Will delayed second doses lead to new variants?

This was an interesting thing to talk about.

First, I'm not an epidemiologist. But, as a Computer Scientist I have a decent backing in math and statistics and on an unrelated topic, a functional understanding of how evolution works.

Yes, putting selective pressure on the virus will increase the odds that a mutation will arise to combat those pressures. The question is really, will it succeed?

And I don't think that the risk is particularly. In fact, I think a successful vaccination campaign is more likely to trigger this.

To understand why, you really need to understand the goal of evolution and what conditions make radical evolutionary changes more likely.

Firstly, evolution is not some "intelligent" process. It isn't like the DNS says "hey look these humans are vaccinating, let's evolve a defence". Rather, the virus is actually mutating all day, every day. Most of these mutations are meaningless. Some will make it less effective. And some will make it more effective, but die off anyway.

The process of evolution is why we exist today. Period. All it "cares" about is propagation of the species. Would being able to evade a vaccine increase it odds of doing so? Not necessarily. Most genetic changes affect multiple aspects, and key evolutionary changes are usually the result of many such changes.

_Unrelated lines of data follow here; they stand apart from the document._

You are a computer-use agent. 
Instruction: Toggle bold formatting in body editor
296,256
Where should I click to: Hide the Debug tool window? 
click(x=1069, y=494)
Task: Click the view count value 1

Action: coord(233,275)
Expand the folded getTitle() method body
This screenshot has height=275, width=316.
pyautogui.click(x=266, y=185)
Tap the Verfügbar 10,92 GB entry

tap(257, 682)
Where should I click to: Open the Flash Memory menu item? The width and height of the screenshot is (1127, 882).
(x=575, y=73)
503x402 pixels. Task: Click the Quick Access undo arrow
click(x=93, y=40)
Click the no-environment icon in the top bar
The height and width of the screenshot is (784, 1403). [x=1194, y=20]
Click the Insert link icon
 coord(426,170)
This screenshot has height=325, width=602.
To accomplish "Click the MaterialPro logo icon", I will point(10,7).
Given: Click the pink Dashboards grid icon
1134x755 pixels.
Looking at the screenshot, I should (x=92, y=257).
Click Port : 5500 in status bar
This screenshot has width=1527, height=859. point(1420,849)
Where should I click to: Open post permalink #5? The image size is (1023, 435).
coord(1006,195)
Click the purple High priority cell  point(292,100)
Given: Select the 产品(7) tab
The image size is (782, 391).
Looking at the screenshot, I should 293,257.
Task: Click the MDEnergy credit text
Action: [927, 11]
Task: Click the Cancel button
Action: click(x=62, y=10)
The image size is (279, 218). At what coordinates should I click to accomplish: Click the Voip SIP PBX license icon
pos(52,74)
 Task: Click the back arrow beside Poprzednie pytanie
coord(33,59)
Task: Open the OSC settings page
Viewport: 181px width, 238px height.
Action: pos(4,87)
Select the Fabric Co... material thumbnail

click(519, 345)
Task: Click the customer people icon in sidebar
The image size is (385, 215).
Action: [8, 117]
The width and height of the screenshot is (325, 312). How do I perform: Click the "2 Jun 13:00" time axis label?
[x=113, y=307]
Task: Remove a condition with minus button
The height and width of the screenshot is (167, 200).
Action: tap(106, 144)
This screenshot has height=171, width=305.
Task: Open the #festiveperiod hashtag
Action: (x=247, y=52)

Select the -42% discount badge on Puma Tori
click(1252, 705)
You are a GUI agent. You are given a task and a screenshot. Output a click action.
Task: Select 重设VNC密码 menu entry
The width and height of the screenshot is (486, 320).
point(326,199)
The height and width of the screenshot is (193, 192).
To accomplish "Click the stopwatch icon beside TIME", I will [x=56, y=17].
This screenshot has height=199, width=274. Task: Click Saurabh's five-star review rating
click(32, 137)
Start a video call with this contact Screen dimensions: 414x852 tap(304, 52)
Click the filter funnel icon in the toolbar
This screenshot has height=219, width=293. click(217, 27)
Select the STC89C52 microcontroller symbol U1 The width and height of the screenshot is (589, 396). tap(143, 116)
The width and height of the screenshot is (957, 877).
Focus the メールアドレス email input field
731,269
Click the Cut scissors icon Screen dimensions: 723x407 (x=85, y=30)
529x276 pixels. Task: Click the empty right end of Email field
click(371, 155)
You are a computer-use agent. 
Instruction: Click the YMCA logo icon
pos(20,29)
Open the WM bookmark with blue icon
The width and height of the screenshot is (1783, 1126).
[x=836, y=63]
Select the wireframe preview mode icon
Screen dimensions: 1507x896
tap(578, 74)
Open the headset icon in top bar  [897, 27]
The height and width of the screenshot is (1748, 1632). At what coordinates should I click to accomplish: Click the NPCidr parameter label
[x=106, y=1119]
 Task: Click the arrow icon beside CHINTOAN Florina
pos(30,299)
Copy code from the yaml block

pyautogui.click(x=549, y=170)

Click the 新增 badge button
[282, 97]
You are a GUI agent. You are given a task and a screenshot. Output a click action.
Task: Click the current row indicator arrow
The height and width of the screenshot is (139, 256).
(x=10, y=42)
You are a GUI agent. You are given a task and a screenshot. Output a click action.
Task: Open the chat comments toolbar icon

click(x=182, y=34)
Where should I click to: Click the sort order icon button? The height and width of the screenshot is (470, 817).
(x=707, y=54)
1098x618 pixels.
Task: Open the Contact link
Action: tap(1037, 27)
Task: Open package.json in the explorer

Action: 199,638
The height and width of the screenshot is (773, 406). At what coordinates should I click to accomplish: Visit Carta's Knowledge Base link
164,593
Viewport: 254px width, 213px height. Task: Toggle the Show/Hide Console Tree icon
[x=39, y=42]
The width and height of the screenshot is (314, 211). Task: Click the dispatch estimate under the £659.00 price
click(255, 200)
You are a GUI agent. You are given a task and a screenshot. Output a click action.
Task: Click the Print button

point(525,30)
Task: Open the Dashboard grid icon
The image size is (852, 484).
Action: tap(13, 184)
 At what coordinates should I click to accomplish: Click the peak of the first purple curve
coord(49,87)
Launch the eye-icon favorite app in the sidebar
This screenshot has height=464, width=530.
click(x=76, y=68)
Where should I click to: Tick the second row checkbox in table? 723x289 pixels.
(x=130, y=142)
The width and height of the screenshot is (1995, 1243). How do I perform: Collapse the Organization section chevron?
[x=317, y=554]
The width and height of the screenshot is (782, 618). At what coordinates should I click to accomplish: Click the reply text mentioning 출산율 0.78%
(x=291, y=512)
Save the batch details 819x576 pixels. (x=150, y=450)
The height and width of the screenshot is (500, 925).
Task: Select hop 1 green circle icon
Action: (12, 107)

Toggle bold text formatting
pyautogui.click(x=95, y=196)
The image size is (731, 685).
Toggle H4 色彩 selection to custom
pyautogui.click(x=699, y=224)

And, the virus may become vaccine resistant but at the same lose its virility. Or, it might remain just as infectious, which may also not be enough to guarantee its survival.

Imagine you were born with super human strength. Let's say, you're 10x stronger than the average human. But, there are millions of humans out there. You're all contending for the same supplies. The other humans don't recognize you as one of their own and will attack you on sight. It doesn't matter that you're stronger and better. The existing "strain" of humanity is already quite prevalent and can wipe you out. Even if you co-exist, your DNA is unlikely to take over the human gene pool.

Now, if you were born with that same strength, and something were threatening the human race and your exceptional strength made a significant difference in survival? Then things are different.

Right now, COVID-19 is well established globally. And the biggest tool in its arsenal is how transmissible it is. Variants like the UK and South African strain emerged because social distancing put a serious crimp in the viruses ability to propagate. Vaccines won't play a major role until we get closer to achieving herd immunity. Right now, most strains will find a host easily enough and keep on propagating. This will make it difficult for a mutation to overtake the gene pool. And a faulty vaccine roll out actually helps a bit in this way.

This isn't to say it couldn't happen. Just that it is unlikely to happen as a result of this. Until vaccines are available on a scale where they can be reliably given out to every member of the public, a strain with vaccine resistance alone offers no real advantage over one without it. More than likely strains with vaccine resistance have come into and out of existence many times already. They likely hit a dead end. They ran out of hosts, or ran into a host with a strong enough natural response from another strain to kill it in its tracks.

Without a strong enough advantage relative to existing strains or a strong enough selective pressure it is difficult for new variants to really make a dent in global infections and get a lasting foothold.